BEGIN Material to process
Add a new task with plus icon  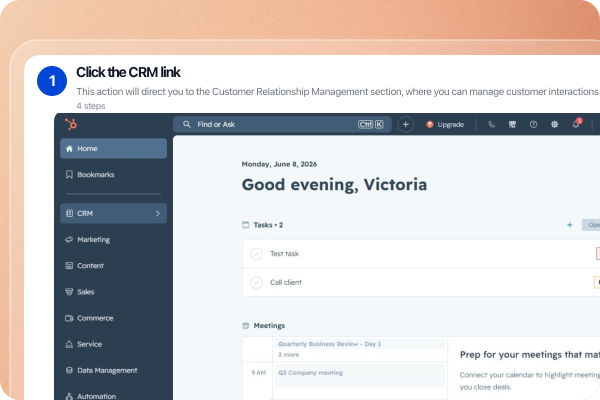click(x=569, y=225)
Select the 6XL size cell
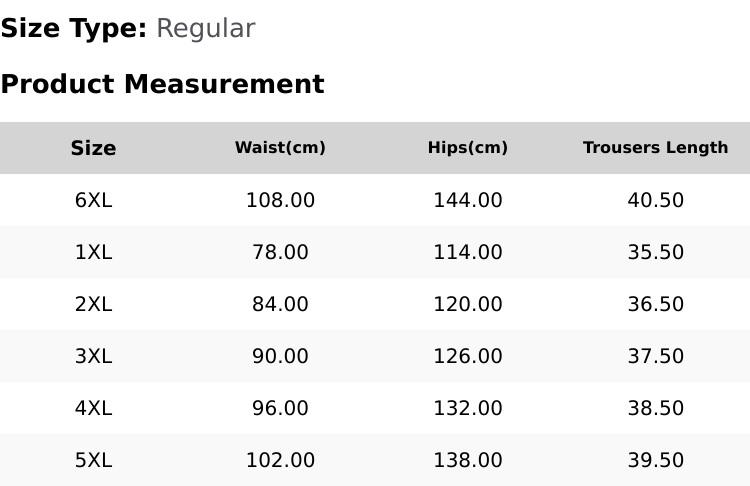Image resolution: width=750 pixels, height=486 pixels. click(x=93, y=200)

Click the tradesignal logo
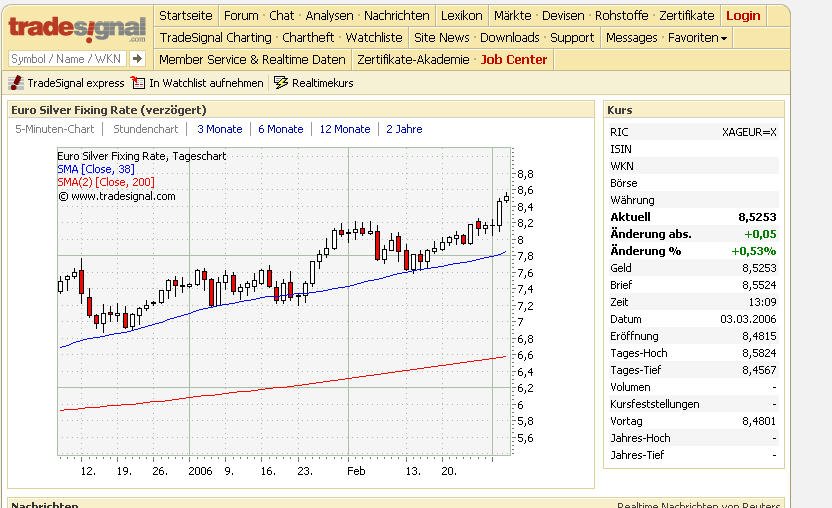(76, 27)
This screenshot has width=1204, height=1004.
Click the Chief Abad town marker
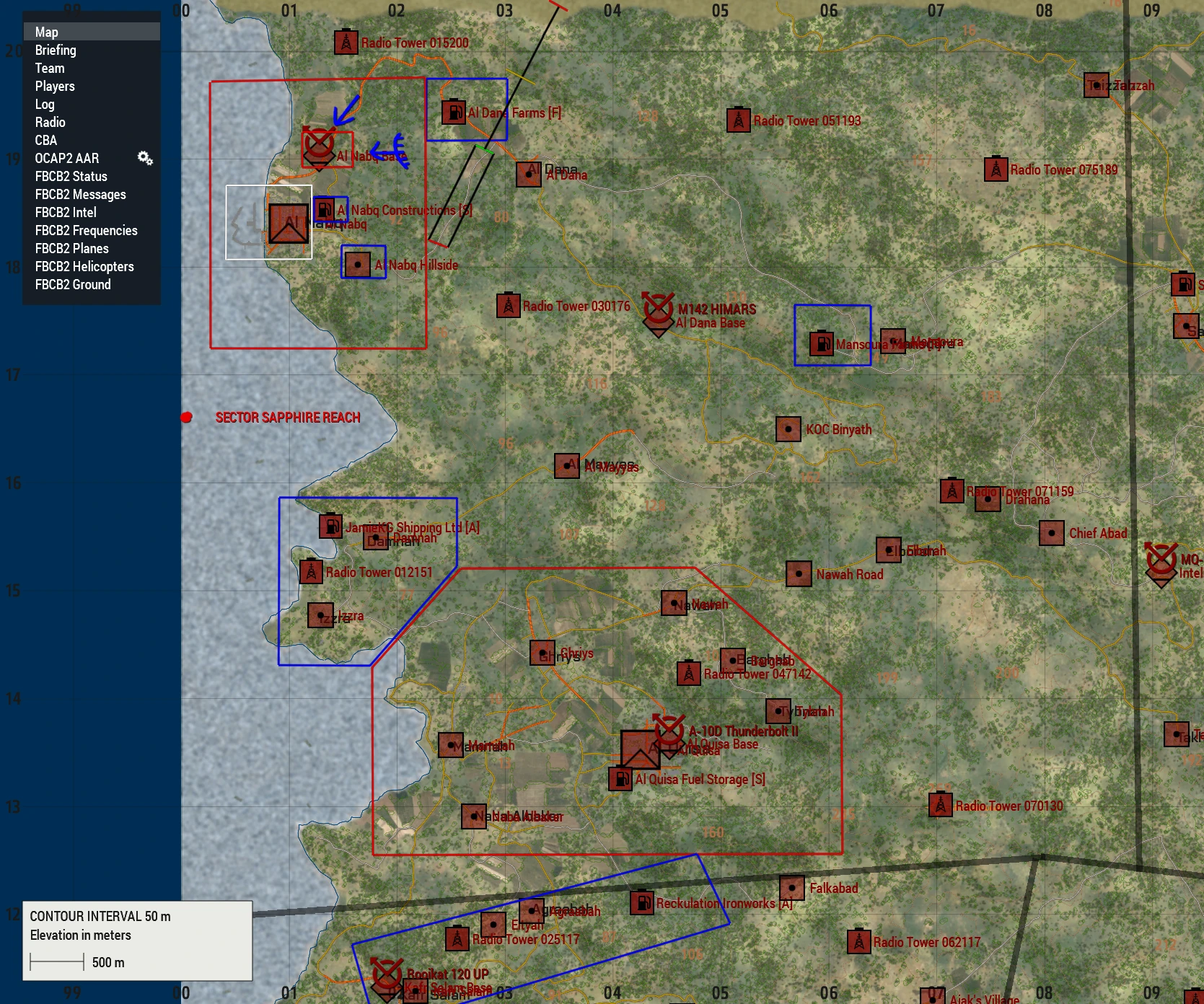click(1052, 534)
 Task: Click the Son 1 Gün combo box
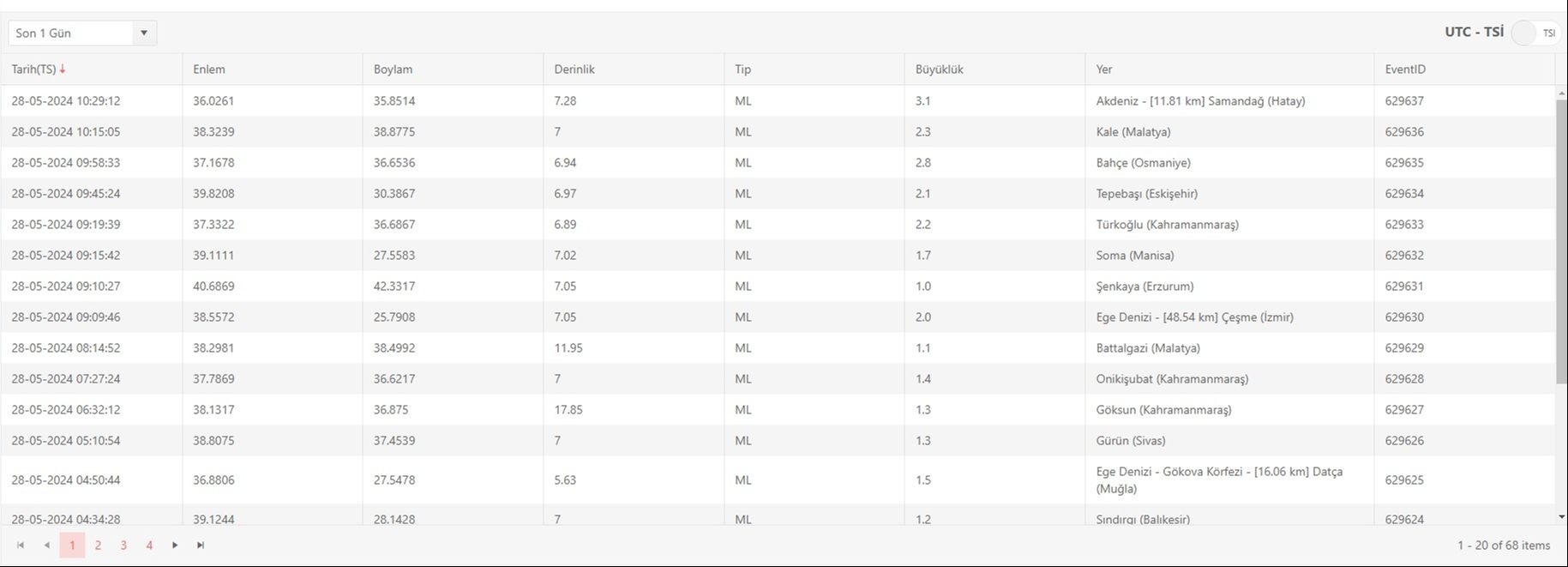pos(72,33)
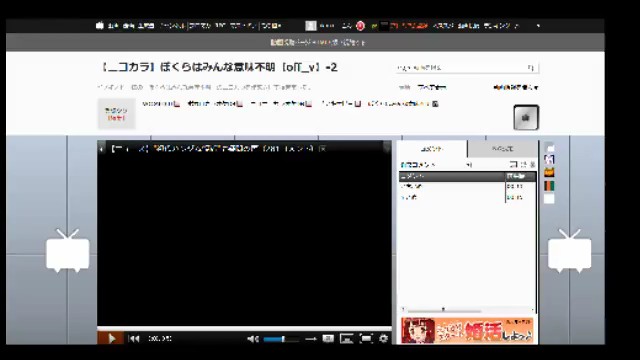Switch to the grey tab beside comments
The width and height of the screenshot is (640, 360).
tap(502, 149)
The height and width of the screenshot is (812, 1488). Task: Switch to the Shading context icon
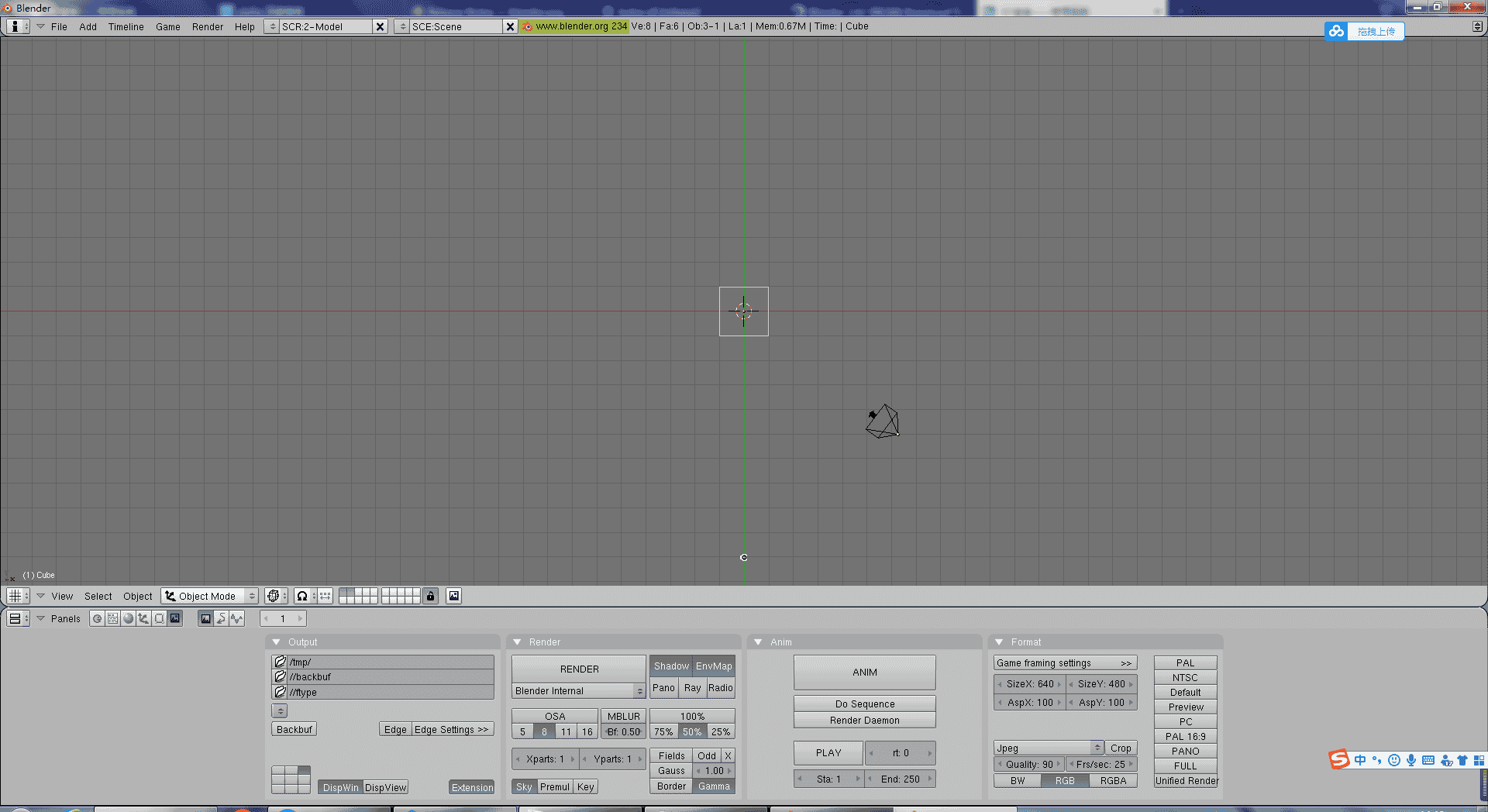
END Material to process
- [Problem to solve]:
Reproduce nothing but the lines from the line containing "Click the Chief Abad town marker" through the last line of the data above, exactly as written and without pictures.

- [Reply to the exercise]:
Click the Chief Abad town marker
click(1052, 534)
 Task: Click the Son 1 Gün combo box
pos(72,33)
Switch to the grey tab beside comments
The width and height of the screenshot is (640, 360).
tap(502, 149)
The height and width of the screenshot is (812, 1488). Task: Switch to the Shading context icon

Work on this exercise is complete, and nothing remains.